The out-of-touch expert is part of a growing crowd on Wall Street. Analysts spend more and more time selling and defending ideas to their superiors and/or clients, and less and less researching the ideas. It's unusual to find an analyst who calls several companies each day, and even rarer to find one who gets out and visits them.
Whenever I ran across such a person, I made it a point to keep in touch. Maggie Gilliam at First Boston, who saw the virtue in Home Depot and provided astute coverage of the Limited, is a good example. Others include John Kellenyi of NatWest on utilities; Elliot Schneider at Gruntal on financial services; and George Shapiro at Salomon Brothers on aerospace. Analysts of this caliber are always worth listening to, especially when you've called them, rather than vice versa.
Analysts love to brag about how they “initiated coverage” on a company when the stock was selling for 25 cents, and ten years later it is selling for $25. What's more important is whether they reinforced their opinion with a second or third and fourth favorable report when the stock hit $5, then $10, then $15. An initial buy signal is quickly forgotten, and if that's all the analyst has provided, the audience has missed the chance to profit from the stock farther up the line.
By the time Magellan was opened to the public in 1981, I had become a more patient investor. So had the shareholders. Redemptions were down, which meant I wasn't forced to sell stocks to raise cash. The fund's annual turnover rate dropped by nearly two thirds, from 300 percent to 110 percent. My biggest positions (Nicor, a natural gas producer; Fedders, the air conditioner people; Service Corporation International, the funeral home chain) now stayed that way for several months in a row.

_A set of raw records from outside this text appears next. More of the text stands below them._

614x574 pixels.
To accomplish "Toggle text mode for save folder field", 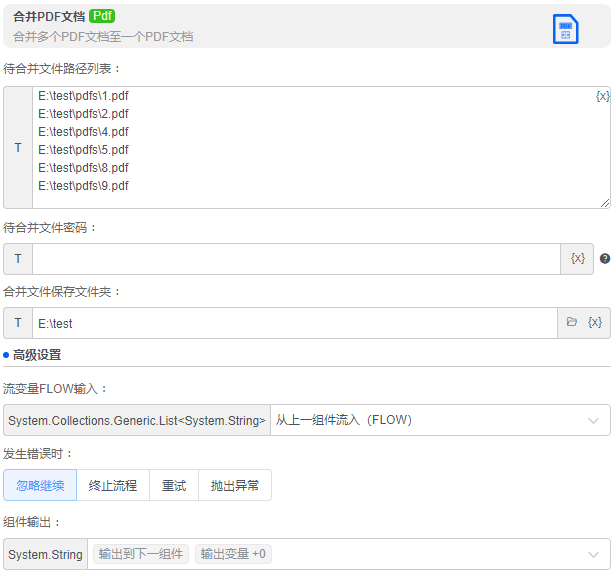I will [x=18, y=323].
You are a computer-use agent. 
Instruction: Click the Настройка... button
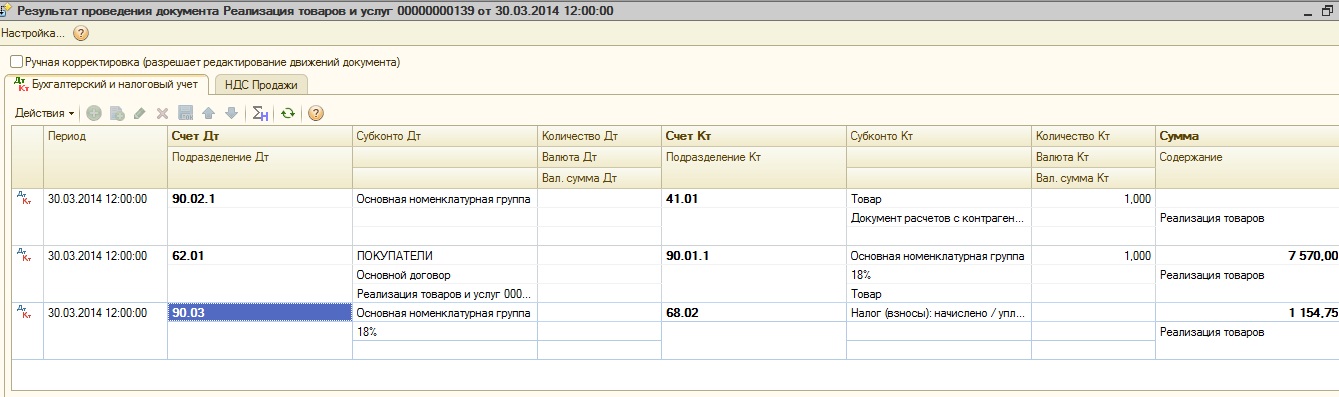coord(33,33)
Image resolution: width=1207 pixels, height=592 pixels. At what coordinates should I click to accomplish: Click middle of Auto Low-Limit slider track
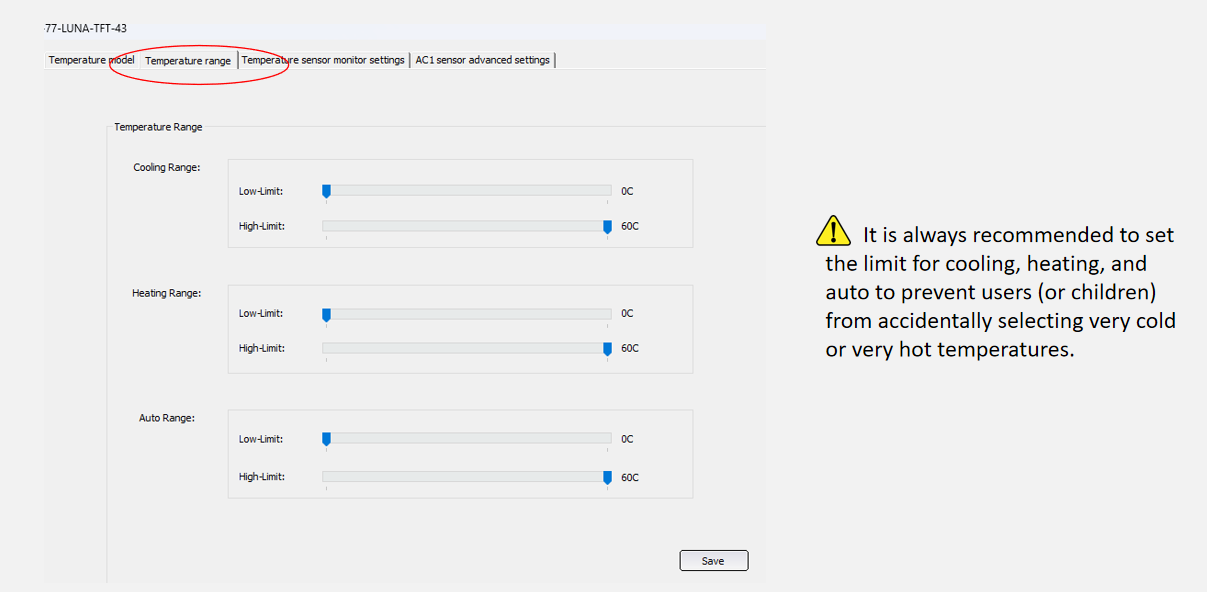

Magellan was still small, $100 million, which put it in the bottom fifth of all general equity funds. I divided the money among 200 different stocks in every kind of company imaginable: John Blair, a broadcaster; Tandy, owner of Radio Shack; Quixote, which made plastic safety barriers used by construction crews on highways; Telecredit; Zapata Corporation, which added to George Bush's fortune; ChemLawn; Seven Oaks, a processor of grocery store
coupons; Irving Bank; and Chart House and Skipper's, both fast-food restaurant chains.
I was progressively more impressed with the long-range potential of restaurant chains and retailers. By expanding across the country, these companies could keep up a 20 percent growth rate for 10 to 15 years. The math was, and continues to be, very favorable. If earnings increase 20 percent per annum, they double in 3½ years and quadruple in 7. The stock price follows suit, and often outpaces the earnings, as investors are willing to pay a considerable premium for the company's future prospects. (A list of my 50 most important retailers appears on page 138.)
The Rule of 72 is useful in determining how fast money will grow. Take the annual return from any investment, expressed as a percentage, and divide it into 72. The result is the number of years it will take to double your money. With a 25 percent return, your money doubles in less than 3 years: with a 15 percent return, it doubles in less than 5.
From watching the ups and downs of the various industries, I learned that whereas it was possible to make two to five times your money in cyclicals and undervalued situations (assuming that all went well), there were bigger payoffs in the retailers and the restaurants. Not only did they grow as fast as the high-tech growth companies (computer manufacturers, software manufacturers, medical enterprises), but they were generally less risky. A computer company can lose half its value overnight when a rival unveils a better product, but a chain of donut franchises in New England is not going to lose business when somebody opens a superior donut franchise in Ohio. It may take a decade for the competitor to arrive, and investors can see it coming.